-- Data to process follows --

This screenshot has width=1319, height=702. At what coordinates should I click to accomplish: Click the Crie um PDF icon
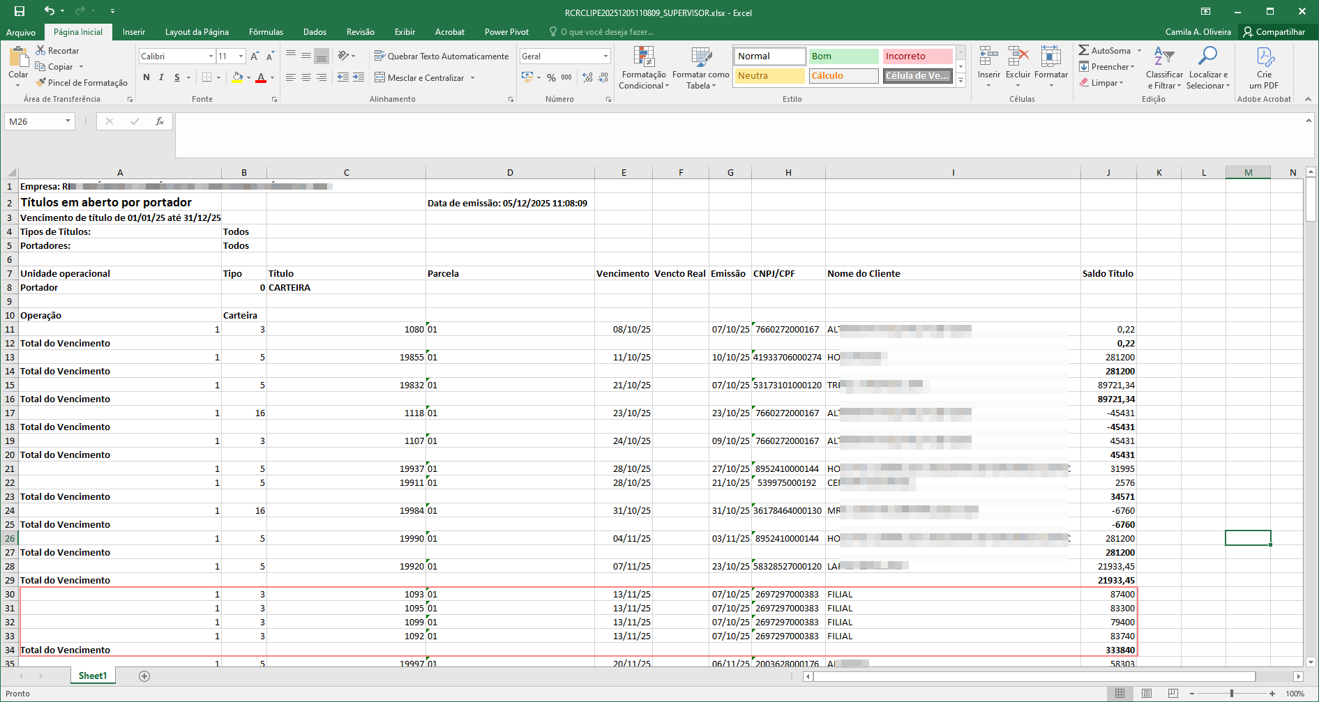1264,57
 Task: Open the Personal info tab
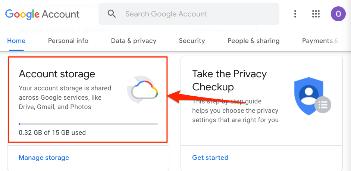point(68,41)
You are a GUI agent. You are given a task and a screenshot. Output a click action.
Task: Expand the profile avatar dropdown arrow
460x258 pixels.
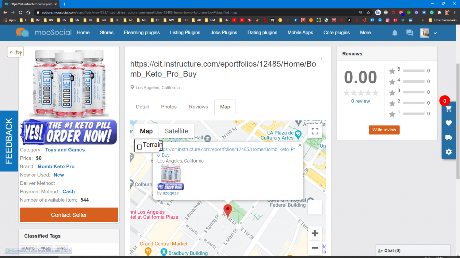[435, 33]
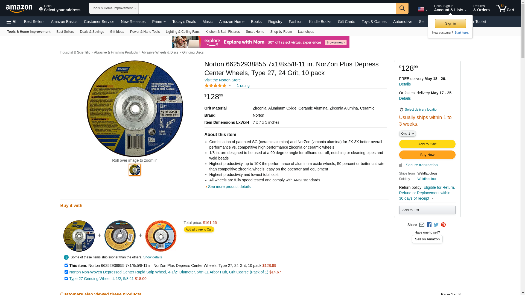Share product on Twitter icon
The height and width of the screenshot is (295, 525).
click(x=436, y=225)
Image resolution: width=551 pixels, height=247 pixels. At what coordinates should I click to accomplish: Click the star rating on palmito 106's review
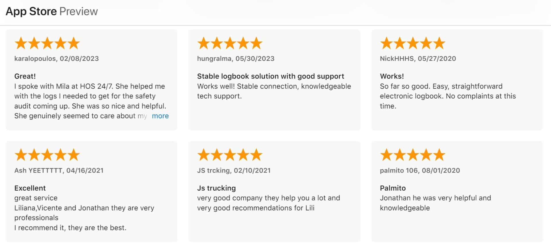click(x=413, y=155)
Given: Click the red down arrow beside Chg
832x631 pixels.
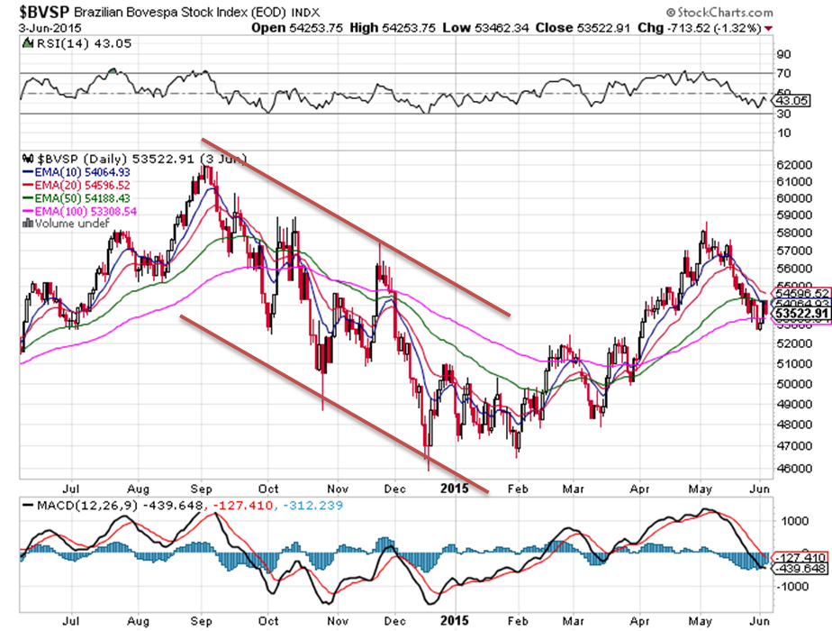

-- Data to process concluded --
-- Data to process follows --

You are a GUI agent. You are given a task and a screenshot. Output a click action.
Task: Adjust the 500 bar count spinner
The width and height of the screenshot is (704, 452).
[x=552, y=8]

-- Data to process concluded --

• **Exercise**
Every line from the line containing "Given: Click the red down arrow beside Chg" through the line containing "832x631 pixels." in the records above must be retyped exactly. Leave out the rest.

• **Answer to this problem**
Given: Click the red down arrow beside Chg
832x631 pixels.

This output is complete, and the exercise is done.